In a very important decision, FTC v. AT&T Mobility (9th Cir. 2018 en banc),  the U.S. Court of Appeals for the 9th Circuit en banc reversed an earlier panel decision that severely limited the FTC’s jurisdiction to protect privacy and data security.  I strongly criticized the panel decision in an previous blog post.

The FTC has taken the lead role in protecting privacy and data security through the FTC Act Section 5, 15 U.S.C. § 45, which prohibits “unfair or deceptive acts” affecting commerce.  Section 5(a)(2) contains a list of industries that are carved out from FTC jurisdiction. This list includes banks, airlines, and common carriers.  A “common carrier” is defined in the Communications Act of 1934, 47 U.S.C. § 153: “The term ‘common carrier’ or ‘carrier’ means any person engaged as a common carrier for hire, in interstate or foreign communication by wire or radio or interstate or foreign radio transmission of energy.”  Common carriers are regulated by the Federal Communications Commission (FCC).

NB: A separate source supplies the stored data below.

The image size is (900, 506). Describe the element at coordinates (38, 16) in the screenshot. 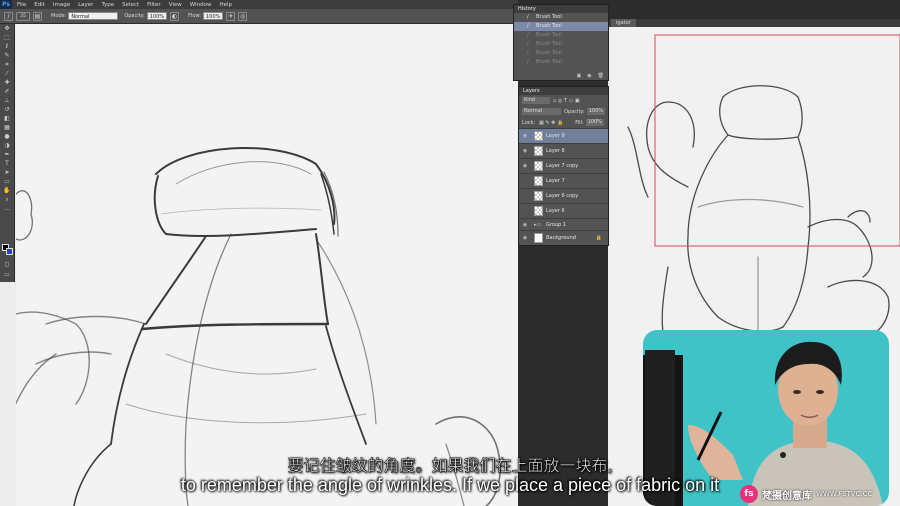

I see `brush-panel-icon: ▤` at that location.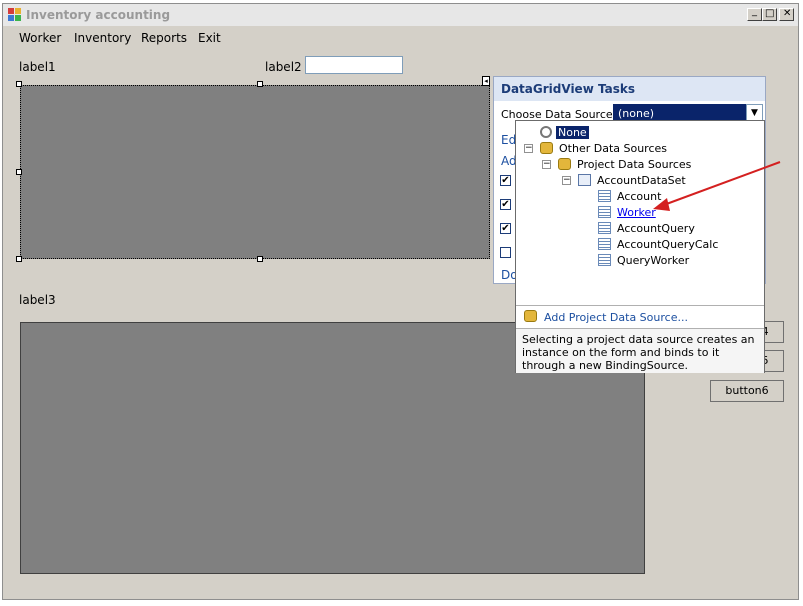  I want to click on button6: button6, so click(747, 391).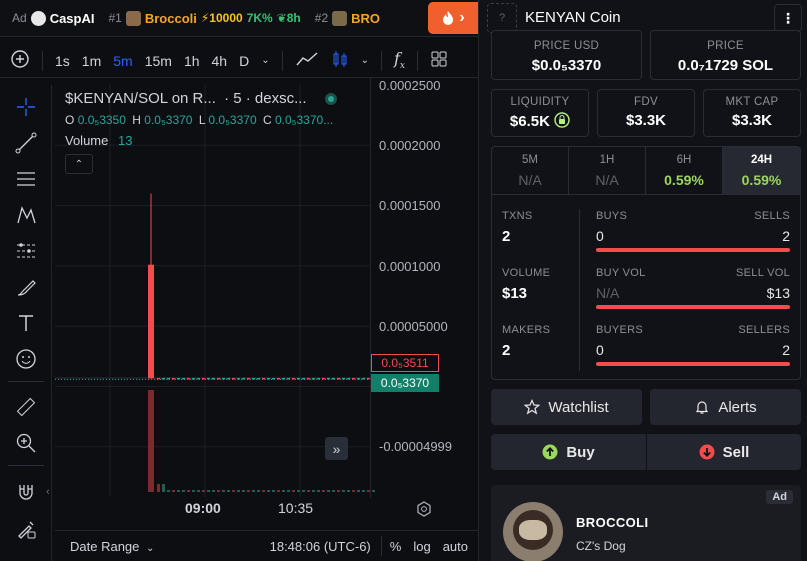 This screenshot has height=561, width=807. Describe the element at coordinates (87, 140) in the screenshot. I see `volume-label: Volume` at that location. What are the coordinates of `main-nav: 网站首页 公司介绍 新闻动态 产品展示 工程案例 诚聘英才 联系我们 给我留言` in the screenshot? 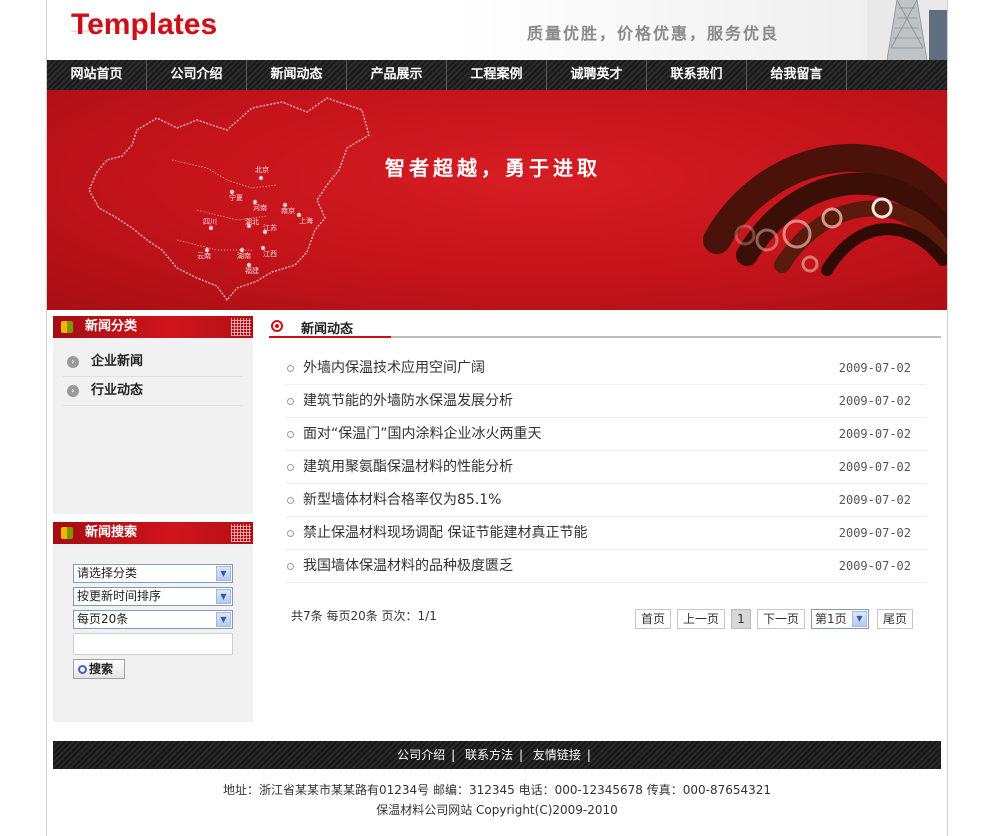 It's located at (497, 75).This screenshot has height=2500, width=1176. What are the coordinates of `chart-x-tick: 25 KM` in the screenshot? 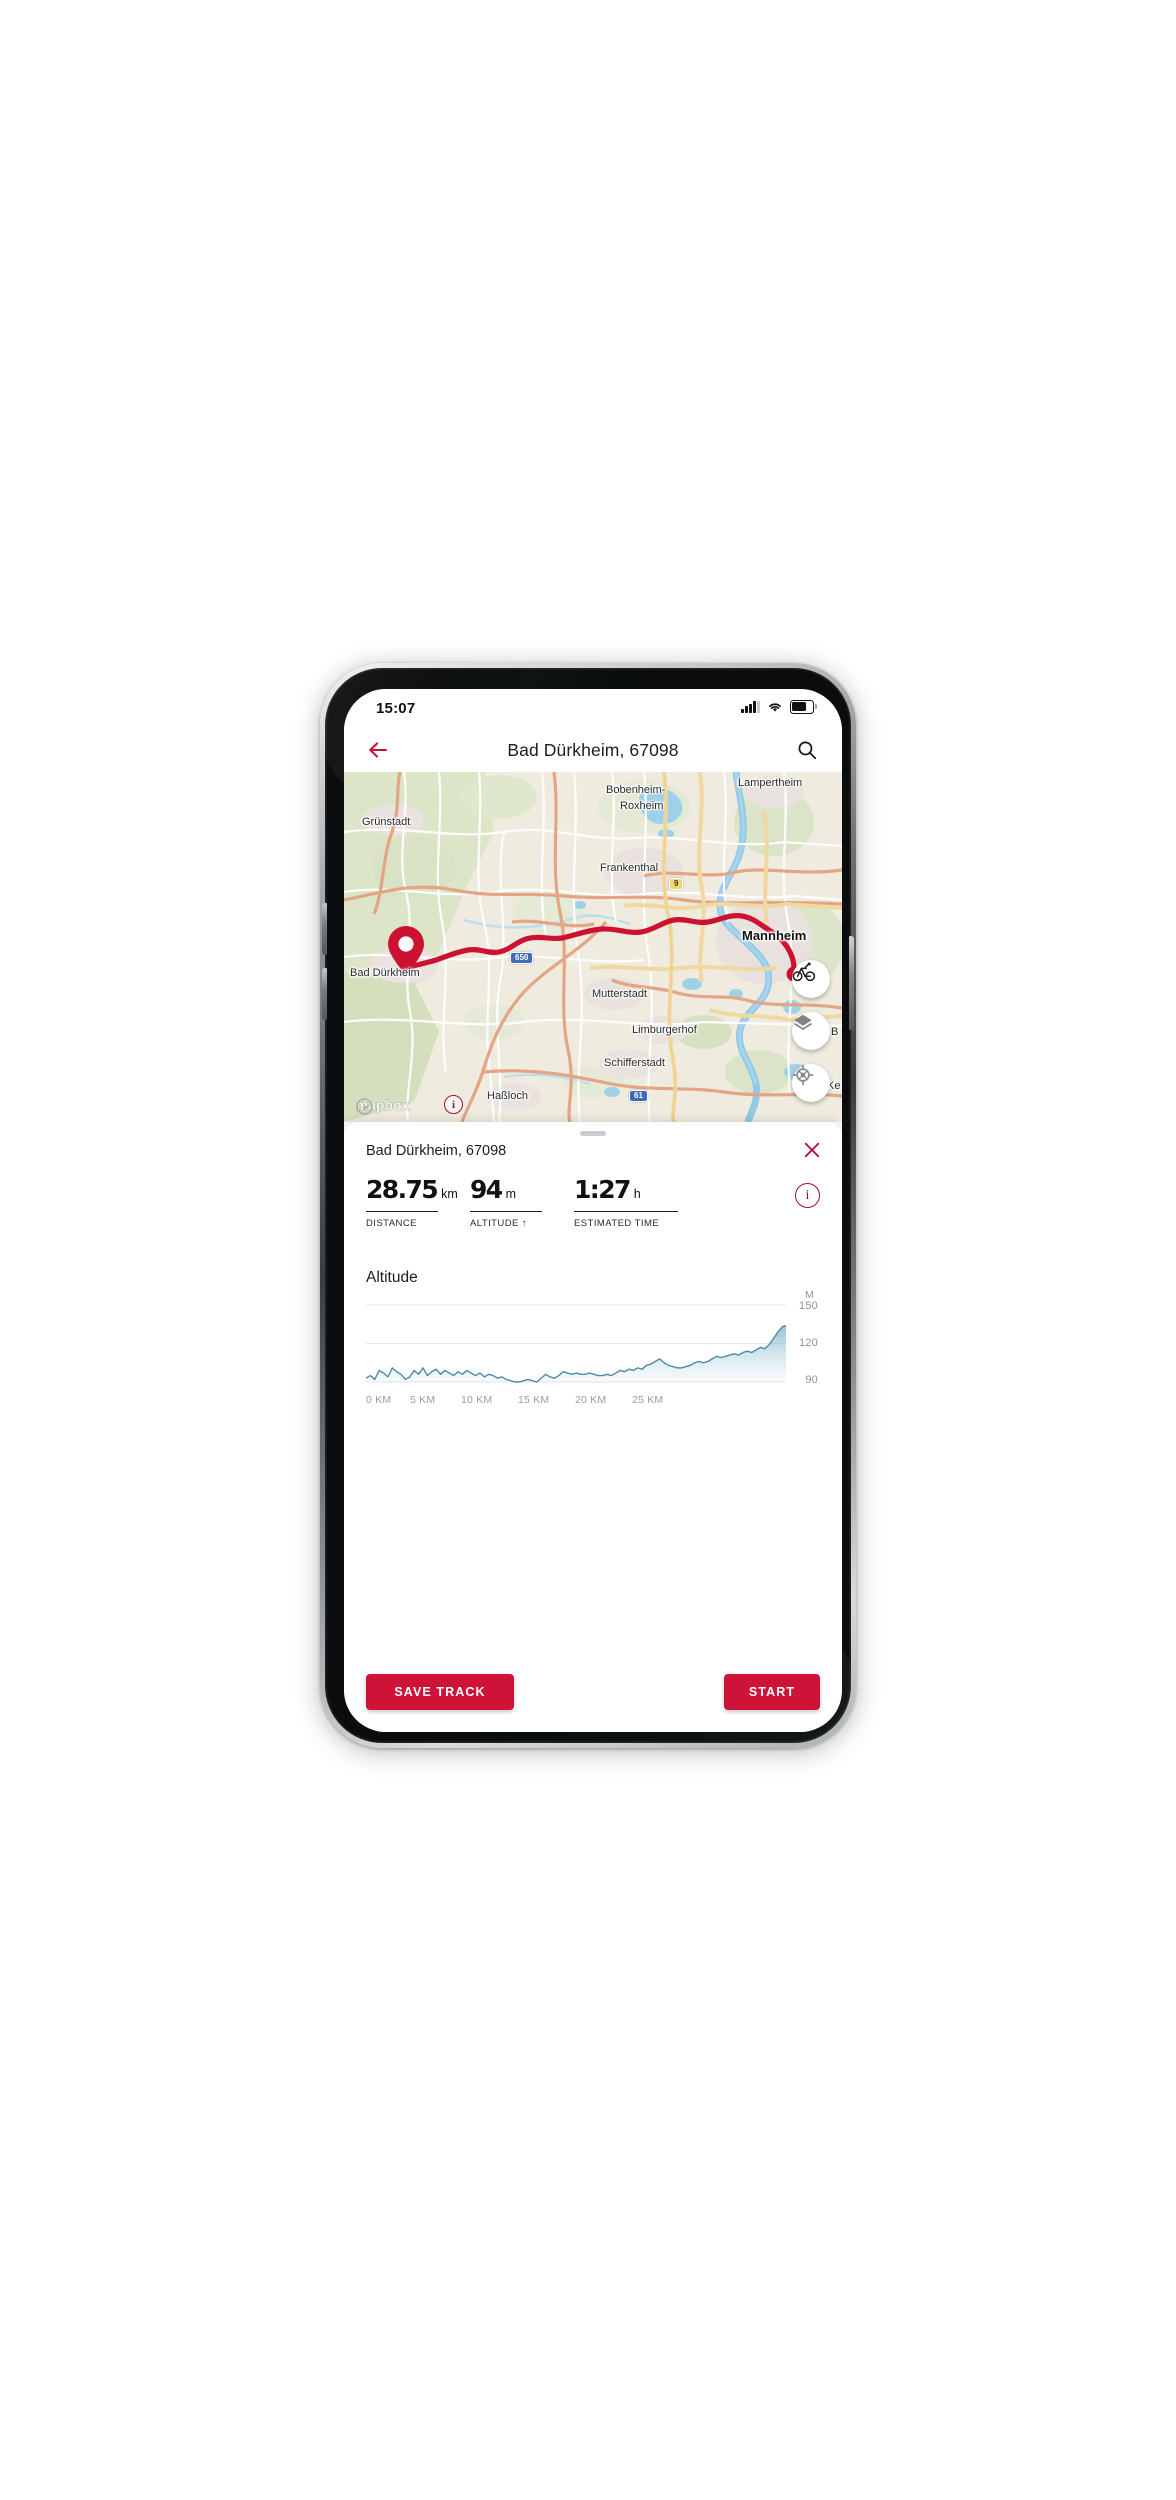 It's located at (648, 1400).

In FTC v. AT&T Mobility the FTC brought a Section 5 enforcement action against AT&T for a part of AT&T’s business that was not regulated by the FCC.  However, the 9th Circuit panel concluded that the common carrier exception to FTC jurisdiction was status-based — it applied to common carriers no matter what activities they were engaged in.  This means that if a company engages in a non-minor amount of common carrier activities, then everything that it does, including many activities beyond its functions as a common carrier, fall outside the FTC’s power to regulate under Section 5.  Because these are non-common-carrier activities, the FCC often can’t regulate them either.  This opens up an odd no man’s land where a company can engage in certain activities and escape regulatory enforcement while other companies engaging in the same activities cannot.